Work to complete:
Return the listing below line for line, with every character unchanged.

## begin Source records

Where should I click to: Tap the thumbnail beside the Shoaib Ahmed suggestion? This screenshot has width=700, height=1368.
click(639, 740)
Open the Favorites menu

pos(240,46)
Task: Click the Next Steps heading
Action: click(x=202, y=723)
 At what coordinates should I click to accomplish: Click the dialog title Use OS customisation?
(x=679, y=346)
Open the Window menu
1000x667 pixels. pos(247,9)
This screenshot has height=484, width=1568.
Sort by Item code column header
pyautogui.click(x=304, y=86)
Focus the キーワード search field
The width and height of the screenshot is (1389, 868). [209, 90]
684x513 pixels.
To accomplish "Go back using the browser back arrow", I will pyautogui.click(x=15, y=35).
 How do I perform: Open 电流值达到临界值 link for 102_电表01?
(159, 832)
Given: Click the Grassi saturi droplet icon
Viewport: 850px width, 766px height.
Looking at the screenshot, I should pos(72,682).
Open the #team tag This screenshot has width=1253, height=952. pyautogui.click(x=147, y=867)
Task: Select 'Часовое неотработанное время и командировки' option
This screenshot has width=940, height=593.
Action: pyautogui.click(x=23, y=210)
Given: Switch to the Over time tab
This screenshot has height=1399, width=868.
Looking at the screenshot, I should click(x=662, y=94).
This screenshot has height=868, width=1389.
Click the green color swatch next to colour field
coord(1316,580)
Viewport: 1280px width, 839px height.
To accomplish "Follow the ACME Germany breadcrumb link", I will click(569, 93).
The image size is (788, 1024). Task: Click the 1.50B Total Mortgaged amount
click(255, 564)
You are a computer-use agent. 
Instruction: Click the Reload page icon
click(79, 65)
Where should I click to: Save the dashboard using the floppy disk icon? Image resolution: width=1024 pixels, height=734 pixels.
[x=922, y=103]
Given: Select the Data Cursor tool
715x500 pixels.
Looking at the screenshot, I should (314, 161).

## end Source records

Finished exercise:
Where should I click to: Tap the thumbnail beside the Shoaib Ahmed suggestion? This screenshot has width=700, height=1368.
click(639, 740)
Open the Favorites menu

pos(240,46)
Task: Click the Next Steps heading
Action: click(x=202, y=723)
 At what coordinates should I click to accomplish: Click the dialog title Use OS customisation?
(x=679, y=346)
Open the Window menu
1000x667 pixels. pos(247,9)
This screenshot has height=484, width=1568.
Sort by Item code column header
pyautogui.click(x=304, y=86)
Focus the キーワード search field
The width and height of the screenshot is (1389, 868). [209, 90]
684x513 pixels.
To accomplish "Go back using the browser back arrow", I will pyautogui.click(x=15, y=35).
 How do I perform: Open 电流值达到临界值 link for 102_电表01?
(159, 832)
Given: Click the Grassi saturi droplet icon
Viewport: 850px width, 766px height.
Looking at the screenshot, I should pos(72,682).
Open the #team tag This screenshot has width=1253, height=952. pyautogui.click(x=147, y=867)
Task: Select 'Часовое неотработанное время и командировки' option
This screenshot has width=940, height=593.
Action: pyautogui.click(x=23, y=210)
Given: Switch to the Over time tab
This screenshot has height=1399, width=868.
Looking at the screenshot, I should click(x=662, y=94).
This screenshot has height=868, width=1389.
Click the green color swatch next to colour field
coord(1316,580)
Viewport: 1280px width, 839px height.
To accomplish "Follow the ACME Germany breadcrumb link", I will click(569, 93).
The image size is (788, 1024). Task: Click the 1.50B Total Mortgaged amount
click(255, 564)
You are a computer-use agent. 
Instruction: Click the Reload page icon
click(79, 65)
Where should I click to: Save the dashboard using the floppy disk icon? Image resolution: width=1024 pixels, height=734 pixels.
[x=922, y=103]
Given: Select the Data Cursor tool
715x500 pixels.
Looking at the screenshot, I should (314, 161).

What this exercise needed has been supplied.